» WHAT IS BEING ASKED: Reproduce the data below line for line, without the pictures.

» Item coordinate data:
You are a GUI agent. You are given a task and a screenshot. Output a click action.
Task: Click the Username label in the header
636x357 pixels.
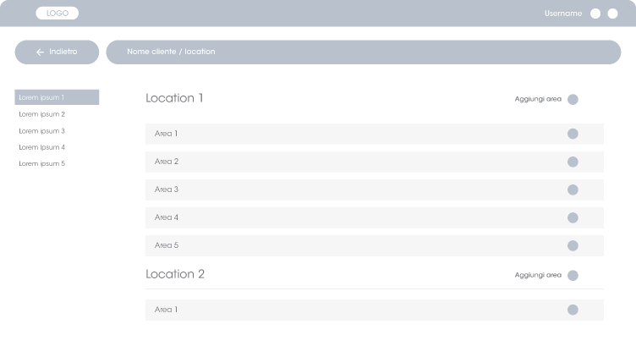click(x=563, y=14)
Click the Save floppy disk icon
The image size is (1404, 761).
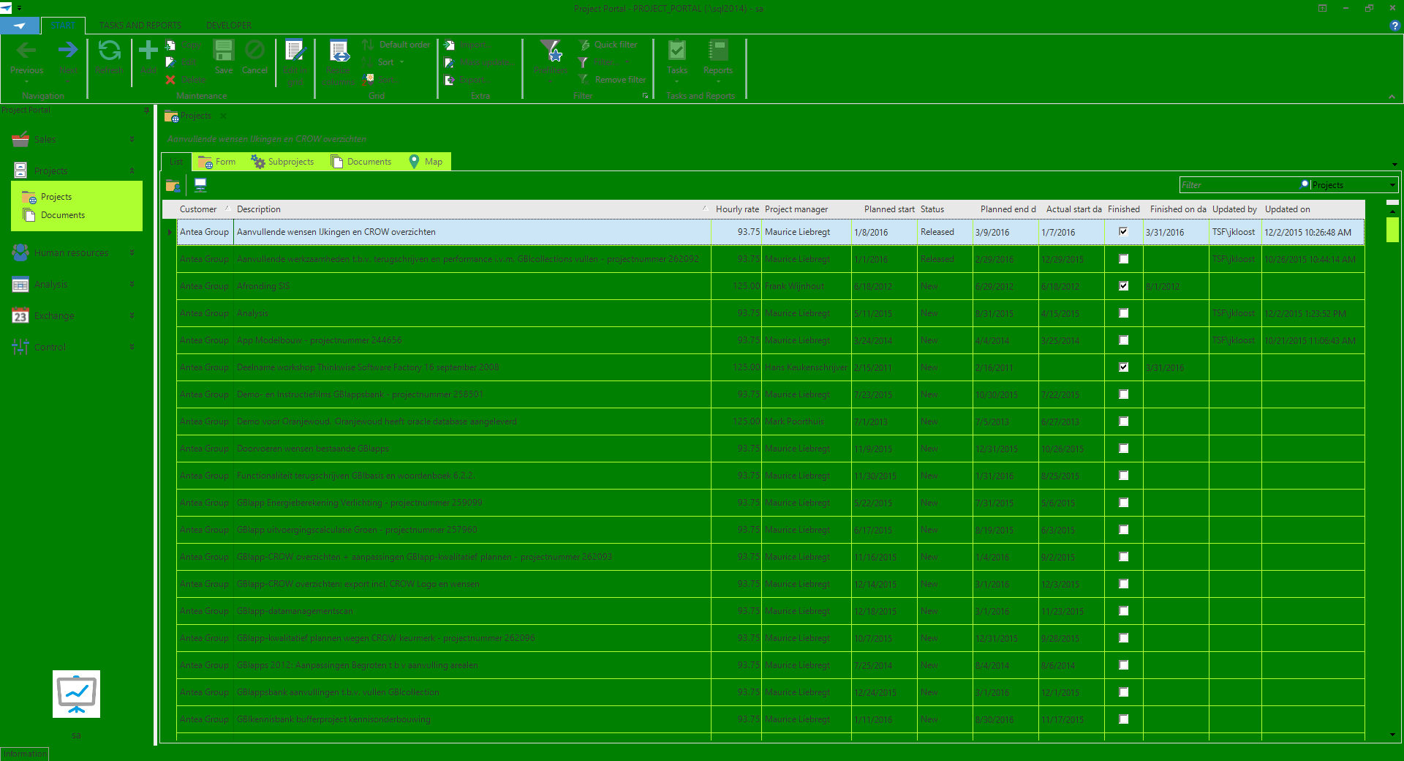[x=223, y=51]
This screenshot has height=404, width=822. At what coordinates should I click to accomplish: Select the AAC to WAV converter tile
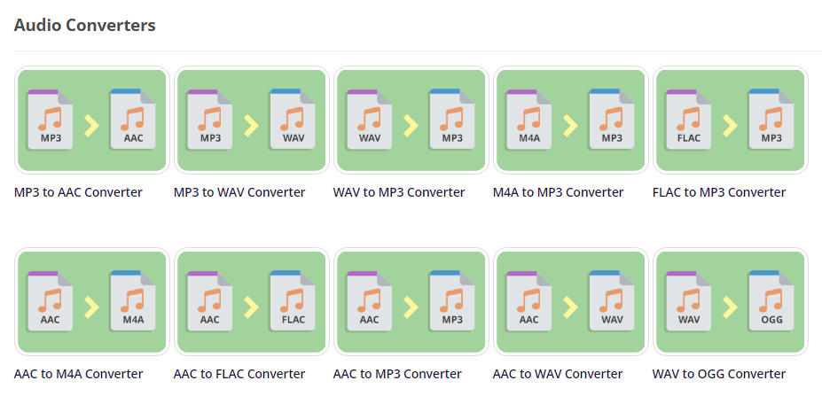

» TASK RESULT:
You are a GUI agent. You are given a task and a screenshot. Output a click action.
Task: Click the Username label in the header
636x357 pixels.
click(x=563, y=14)
Click the Save floppy disk icon
The image size is (1404, 761).
[x=223, y=51]
This screenshot has height=404, width=822. At what coordinates should I click to accomplish: Select the AAC to WAV converter tile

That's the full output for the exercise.